◆ **What needs to be done**
Reproduce only the lines that begin at the line with "Image resolution: width=640" and run to the end of the entries; omit every picture.

Provided information Block Start

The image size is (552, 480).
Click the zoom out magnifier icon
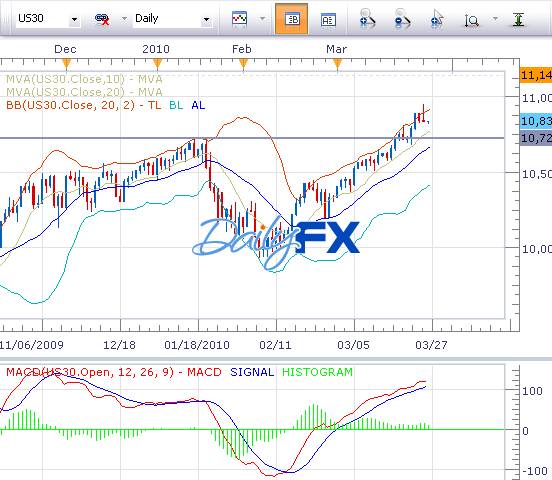click(402, 19)
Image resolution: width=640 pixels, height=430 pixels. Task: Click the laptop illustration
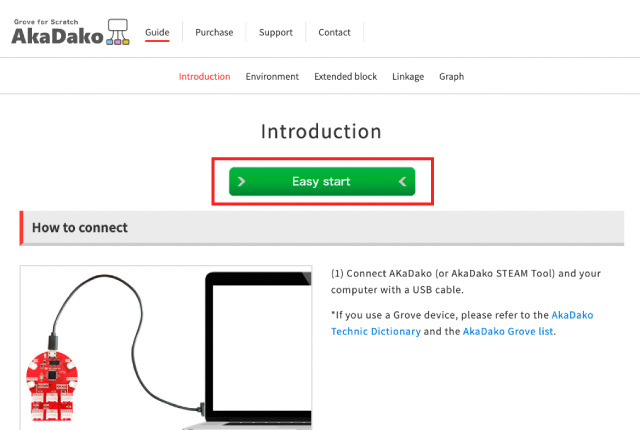coord(256,351)
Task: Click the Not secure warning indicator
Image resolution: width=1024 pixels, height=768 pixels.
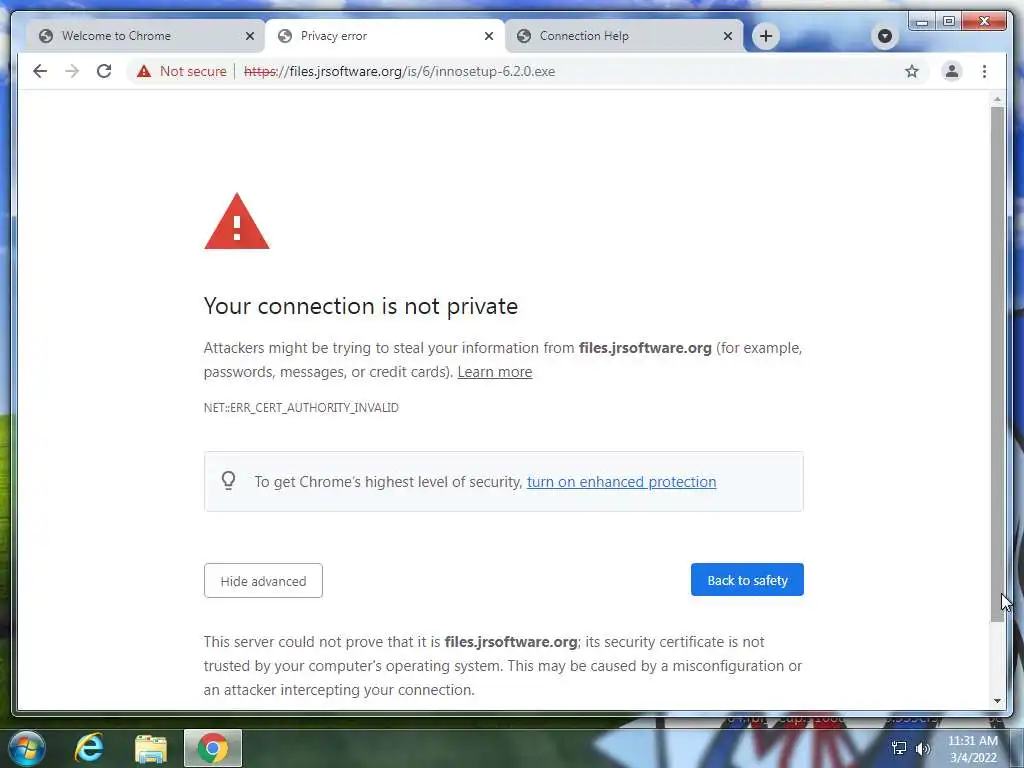Action: pos(182,71)
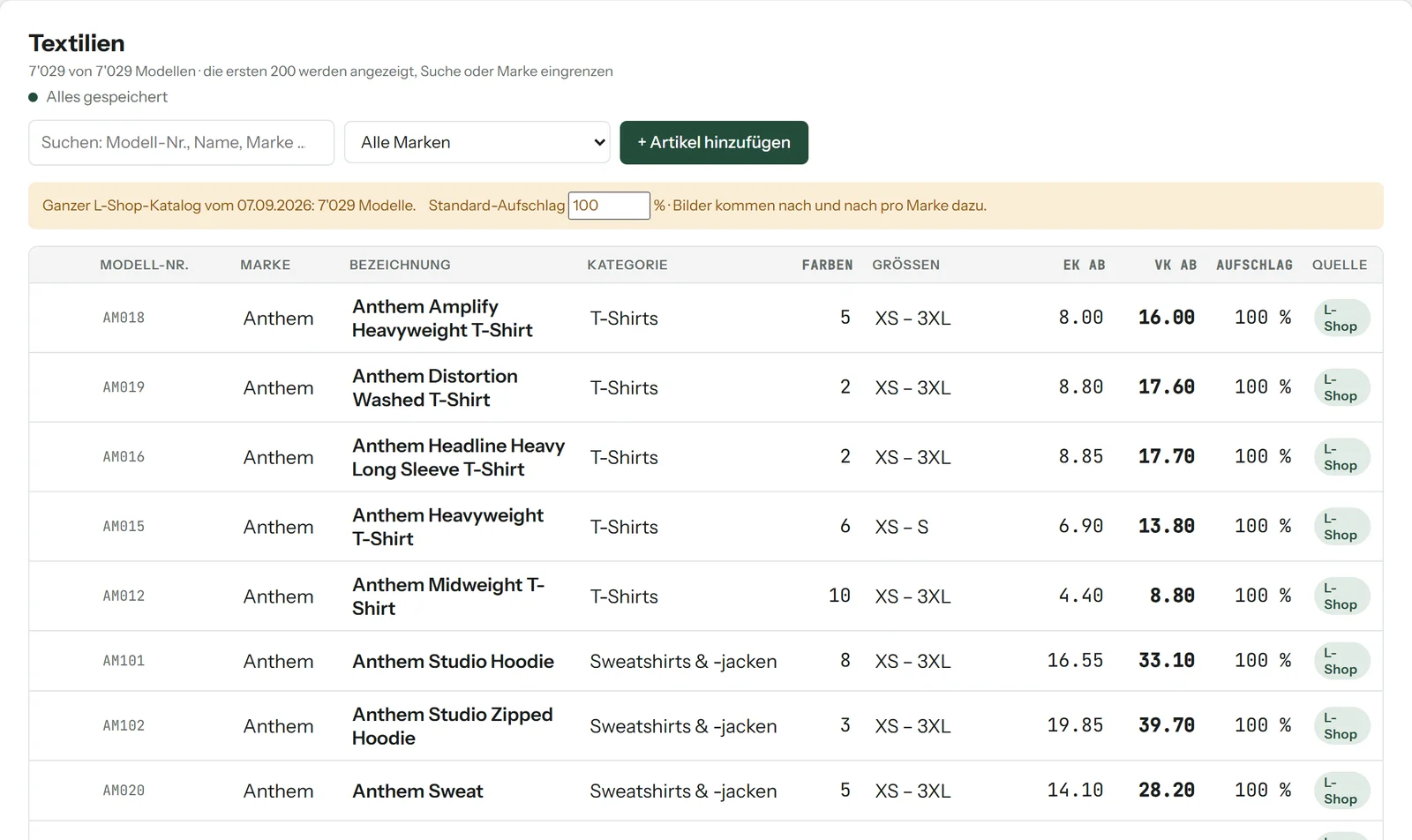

Provided information Block End

◆ **Problem solution**
Image resolution: width=640 pixels, height=430 pixels. Task: Click the laptop illustration
coord(256,351)
Task: Click the Not secure warning indicator
Image resolution: width=1024 pixels, height=768 pixels.
Action: pos(182,71)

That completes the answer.